The get_state method of the graph returns the state snapshot for the given thread. For example, you can get information about the following node that would be executed using the next attribute:

graph.get_state(thread).next
('a',)

Streaming#

The Langgraph’s compiled graph allows to stream the process of graph execution using different approaches:

  • The stream and astream methods enable iteration over changing state of the graph.

  • The astream_events method allows to iterate over langgraph events that are discrete phases in langgraph logic.

Check more in the streaming page of the documentation.

Application#

LangGraph has an integrated http server that anables communication with the specified graph, allowing you to deploy your graph as an independent application.

The important here is that:

  • Your project have to have a specific structure.
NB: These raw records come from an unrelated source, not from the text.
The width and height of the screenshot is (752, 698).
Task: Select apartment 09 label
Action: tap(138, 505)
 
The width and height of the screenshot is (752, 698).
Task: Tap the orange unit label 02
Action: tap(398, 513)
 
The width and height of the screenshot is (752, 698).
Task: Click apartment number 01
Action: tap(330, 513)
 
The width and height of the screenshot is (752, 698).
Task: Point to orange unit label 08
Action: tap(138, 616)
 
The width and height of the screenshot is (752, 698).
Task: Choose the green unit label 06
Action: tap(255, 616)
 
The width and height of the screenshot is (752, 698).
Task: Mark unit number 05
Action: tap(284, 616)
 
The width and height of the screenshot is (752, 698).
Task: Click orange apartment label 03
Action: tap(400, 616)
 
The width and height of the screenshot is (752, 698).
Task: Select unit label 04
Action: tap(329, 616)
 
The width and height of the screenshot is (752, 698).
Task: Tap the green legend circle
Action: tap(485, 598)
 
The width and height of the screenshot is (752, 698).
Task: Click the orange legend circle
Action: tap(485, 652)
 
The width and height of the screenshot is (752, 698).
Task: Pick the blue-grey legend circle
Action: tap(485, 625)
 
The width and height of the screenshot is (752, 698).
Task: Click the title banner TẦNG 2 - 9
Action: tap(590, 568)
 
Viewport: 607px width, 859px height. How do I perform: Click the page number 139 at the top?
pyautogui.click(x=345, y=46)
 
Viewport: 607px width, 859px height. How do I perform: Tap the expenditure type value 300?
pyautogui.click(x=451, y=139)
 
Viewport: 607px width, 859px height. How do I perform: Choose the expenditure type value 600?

  • Install optional pip3 install langgraph-cli[inmem].

  • Use the langgraph studio to debut your application.

Check a Run a local server as an initial tutorial.


The following cell setsup the simplest possible langgraph application.

!rm -rf /tmp/studio && mkdir /tmp/studio
%%writefile /tmp/studio/my_graph.py
from typing import TypedDict
from langgraph.graph import StateGraph, START, END

class State(TypedDict):
    message: str

def node(state: State) -> State:
    return {"message": state["message"] + " Hello from graph!"}

state_graph = (
    StateGraph(State)
    .add_node("a", node)
    .add_edge(START, "a")
    .add_edge("a", END)
).compile()
Overwriting /tmp/studio/my_graph.py

By settings LANGSMITH_TRACING=false environment variable you can turn off the tracking with langsmith.

%%writefile /tmp/studio/.env
LANGSMITH_TRACING=false
Writing /tmp/studio/.env

The langgraph.json determines the langgraph application.

%%writefile /tmp/studio/langgraph.json
{
    "dependencies": [
        "langgraph"
    ],
    "graphs": {
        "my_agent": "./my_graph.py:state_graph"
    },
    "env": ".env"
}
Writing /tmp/studio/langgraph.json

Run your langgraph application with commands:

cd /tmp/studio
langgraph dev

You can access the UI of the studio from the LangSmith site typically: https://smith.langchain.com/studio/?baseUrl=<local address of your application>.

Your graph is now available via http. You can use the LangGraph SDK to interact with the application.

The following cells demonstrate how you can invoke the graph deployed as the application.

from langgraph_sdk import get_sync_client

client = get_sync_client(url="http://localhost:2024")
assistants = client.assistants.search()
thread = client.threads.create()

assistant_id = assistants[0]["assistant_id"]
thread_id = thread["thread_id"]

for event in client.runs.stream(
    thread_id,
    assistant_id,
    input={"message": "Hello from SDK!"},
    stream_mode="values",
):
    print(event)
StreamPart(event='metadata', data={'run_id': '019bad7f-636f-7b13-85d5-7754df873e17', 'attempt': 1}, id=None)
StreamPart(event='values', data={'message': 'Hello from SDK!'}, id=None)
StreamPart(event='values', data={'message': 'Hello from SDK! Hello from graph!'}, id=None)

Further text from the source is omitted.